Allora ci siamo dotate e dotati di un superpotere che però è diventato presto una condanna: il potere di osservarsi in continuazione, finché la visione di sé non si deforma. Benvenuti, benvenute, nell’epoca della dismorfia facciale. Secondo un’inchiesta de The Cut, il disturbo dell’immagine facciale – un ramo del disturbo dismorfico corporeo – è diventato una condizione diffusa, talmente diffusa da essere considerata una fisiologica contropartita delle abitudini globali. Il che non la rende meno devastante. Le persone affette da dismorfismo facciale hanno in genere pensieri ossessivi e angoscianti riguardo al loro aspetto, pensieri che potrebbero non essere evidenti agli altri o essere di lieve entità ma costanti o ancora, condivisi al punto da sembrare normali, consueti. 

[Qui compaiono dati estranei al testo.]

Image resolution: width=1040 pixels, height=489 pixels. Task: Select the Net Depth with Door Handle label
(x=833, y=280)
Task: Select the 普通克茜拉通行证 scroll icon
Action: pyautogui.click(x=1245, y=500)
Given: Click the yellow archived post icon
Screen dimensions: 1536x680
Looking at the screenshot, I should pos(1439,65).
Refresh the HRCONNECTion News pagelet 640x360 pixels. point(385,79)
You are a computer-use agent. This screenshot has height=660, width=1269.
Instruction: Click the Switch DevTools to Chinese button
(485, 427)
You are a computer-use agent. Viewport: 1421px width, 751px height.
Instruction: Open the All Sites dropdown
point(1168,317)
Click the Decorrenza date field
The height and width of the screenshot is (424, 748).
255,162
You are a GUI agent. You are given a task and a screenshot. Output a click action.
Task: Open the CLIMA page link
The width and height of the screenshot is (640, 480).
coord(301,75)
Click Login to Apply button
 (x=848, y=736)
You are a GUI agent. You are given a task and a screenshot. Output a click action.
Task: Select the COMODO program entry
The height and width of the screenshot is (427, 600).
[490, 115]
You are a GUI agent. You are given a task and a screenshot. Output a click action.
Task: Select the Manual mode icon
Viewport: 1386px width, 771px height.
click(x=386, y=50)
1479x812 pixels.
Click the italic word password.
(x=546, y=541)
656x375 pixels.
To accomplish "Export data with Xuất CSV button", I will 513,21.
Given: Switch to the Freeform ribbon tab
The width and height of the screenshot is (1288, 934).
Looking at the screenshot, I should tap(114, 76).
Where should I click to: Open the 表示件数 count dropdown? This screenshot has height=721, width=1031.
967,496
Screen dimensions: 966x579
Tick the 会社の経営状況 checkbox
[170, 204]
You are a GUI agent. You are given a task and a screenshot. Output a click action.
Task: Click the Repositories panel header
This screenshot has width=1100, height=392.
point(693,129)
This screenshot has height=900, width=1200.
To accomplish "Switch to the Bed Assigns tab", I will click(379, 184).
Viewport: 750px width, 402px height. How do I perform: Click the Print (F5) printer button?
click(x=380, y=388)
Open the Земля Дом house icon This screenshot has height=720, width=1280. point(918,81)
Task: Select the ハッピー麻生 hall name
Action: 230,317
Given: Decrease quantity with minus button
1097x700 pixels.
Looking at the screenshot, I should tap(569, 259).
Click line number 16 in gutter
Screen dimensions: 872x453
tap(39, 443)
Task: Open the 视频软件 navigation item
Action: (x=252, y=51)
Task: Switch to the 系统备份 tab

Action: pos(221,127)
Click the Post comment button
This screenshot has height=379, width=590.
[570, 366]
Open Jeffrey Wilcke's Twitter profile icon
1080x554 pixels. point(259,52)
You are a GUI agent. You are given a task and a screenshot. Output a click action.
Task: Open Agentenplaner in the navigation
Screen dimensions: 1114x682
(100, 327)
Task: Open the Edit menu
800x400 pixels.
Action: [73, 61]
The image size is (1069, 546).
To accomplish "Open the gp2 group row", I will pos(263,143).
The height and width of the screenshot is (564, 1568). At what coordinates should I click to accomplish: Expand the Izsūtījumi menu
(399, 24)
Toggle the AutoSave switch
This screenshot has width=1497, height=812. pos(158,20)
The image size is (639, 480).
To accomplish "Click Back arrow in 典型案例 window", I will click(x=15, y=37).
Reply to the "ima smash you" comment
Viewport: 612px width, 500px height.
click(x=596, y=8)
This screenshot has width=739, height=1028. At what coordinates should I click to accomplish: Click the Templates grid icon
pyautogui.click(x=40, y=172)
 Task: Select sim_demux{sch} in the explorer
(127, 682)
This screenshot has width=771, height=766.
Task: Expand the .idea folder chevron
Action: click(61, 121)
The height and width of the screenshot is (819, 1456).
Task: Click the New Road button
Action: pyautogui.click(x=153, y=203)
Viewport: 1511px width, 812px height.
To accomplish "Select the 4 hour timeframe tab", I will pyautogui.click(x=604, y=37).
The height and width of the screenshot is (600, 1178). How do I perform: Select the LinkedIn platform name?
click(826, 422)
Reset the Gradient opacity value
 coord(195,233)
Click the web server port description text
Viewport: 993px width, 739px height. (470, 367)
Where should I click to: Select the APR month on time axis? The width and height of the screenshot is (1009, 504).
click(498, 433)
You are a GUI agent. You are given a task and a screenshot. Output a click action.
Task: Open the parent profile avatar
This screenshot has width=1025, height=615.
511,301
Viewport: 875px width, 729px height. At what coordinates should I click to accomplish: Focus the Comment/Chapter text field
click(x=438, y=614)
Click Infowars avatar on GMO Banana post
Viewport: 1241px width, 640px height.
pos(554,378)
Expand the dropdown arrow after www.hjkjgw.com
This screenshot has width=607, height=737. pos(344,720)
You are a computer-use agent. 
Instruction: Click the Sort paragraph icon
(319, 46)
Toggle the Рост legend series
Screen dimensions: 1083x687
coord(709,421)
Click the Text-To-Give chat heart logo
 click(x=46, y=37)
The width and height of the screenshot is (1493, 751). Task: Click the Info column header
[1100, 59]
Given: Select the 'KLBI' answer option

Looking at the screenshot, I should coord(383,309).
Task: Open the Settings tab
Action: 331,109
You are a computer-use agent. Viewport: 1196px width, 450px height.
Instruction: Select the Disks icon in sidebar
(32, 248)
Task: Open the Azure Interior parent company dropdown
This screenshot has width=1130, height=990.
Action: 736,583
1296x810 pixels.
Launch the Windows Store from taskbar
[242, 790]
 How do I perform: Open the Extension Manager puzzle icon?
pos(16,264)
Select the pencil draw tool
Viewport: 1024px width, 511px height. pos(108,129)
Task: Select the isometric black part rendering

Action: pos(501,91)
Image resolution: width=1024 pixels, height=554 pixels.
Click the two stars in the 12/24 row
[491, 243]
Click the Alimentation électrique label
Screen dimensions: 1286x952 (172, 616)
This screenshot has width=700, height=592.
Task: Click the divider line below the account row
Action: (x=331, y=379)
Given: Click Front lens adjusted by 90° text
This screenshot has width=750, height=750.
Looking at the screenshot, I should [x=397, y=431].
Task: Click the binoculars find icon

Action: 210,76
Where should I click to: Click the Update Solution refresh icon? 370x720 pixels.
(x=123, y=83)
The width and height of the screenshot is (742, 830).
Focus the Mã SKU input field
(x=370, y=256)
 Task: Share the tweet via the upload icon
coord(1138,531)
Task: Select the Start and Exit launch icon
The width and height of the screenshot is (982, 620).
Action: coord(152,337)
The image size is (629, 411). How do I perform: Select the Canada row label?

Si tratta invece di una patologia e chi ne soffre si concentra eccessivamente sui difetti percepiti, spesso al punto da compromettere la loro funzionalità quotidiana e sulla qualità della vita: difficoltà di gestire gli eventi sociali e di relazionarsi con amiche e amici a causa del bisogno di essere costantemente vigile nel caso in cui una foto venga scattata e finisca sui social media

La dismorfia facciale colpisce soprattutto le donne e in particolare quelle che vivono, lavorano o si esprimono nel digitale. Il volto di queste persone diventa un progetto infinito, qualcosa da ottimizzare, da correggere, da “armonizzare”. Mai da accettare com’è. E intanto l’industria estetica evolve. Come abbiamo raccontato più volte, il trend estetico del 2025 è la “chirurgia invisibile”: filler impercettibili, mini-ritocchi, micro-cambiamenti pensati per non essere percepiti come tali. Perché il risultato sia uno strano glow, un miglioramento vago.

non riconoscersi per l'abitudine al confronto

Ogni volta che apriamo Instagram e vediamo un volto perfetto (spesso ritoccato), il nostro volto reale sembra ovviamente fuori posto, brutto, asimmetrico, con i pori in vista. Così impariamo a correggerlo. E se prima lo facevamo con del make up, poi lo abbiamo fatto con un filtro e ora utilizziamo il ritocco estetico per somigliare a quella versione di noi virtuale e perfezionata. Non solo per “rifarci” nell'ideale di bellezza eternamente giovane. Ma per non sfigurare con noi stesse, con noi stessi, e con l'idea che ci siamo costruiti e costruite del nostro volto. 

Il paradosso è atroce: non siamo progettati per guardarci e ora non riusciamo più a smettere. Anzi, abbiamo costruito una prigione di pixel, luci ring e app di fotoritocco in cui ci osserviamo, ci confrontiamo, ci giudichiamo. E lentamente, smettiamo di riconoscere quel volto che abbiamo desiderato osservare. Il volto, da specchio dell’anima, è diventato campo di battaglia. Siamo sempre dell'idea veicolata da Agrado, protagonista indiscussa del cinema di Pedro Almodovar, che "sei tanto più autentica quanto più somigli all'idea che hai di te stessa": ma prendiamo atto del fatto che se tanto è sano aderire all'idea politica di sé tanto è insana una civiltà in cui nessuno, nessuna, riesce a guardarsi senza odiarsi.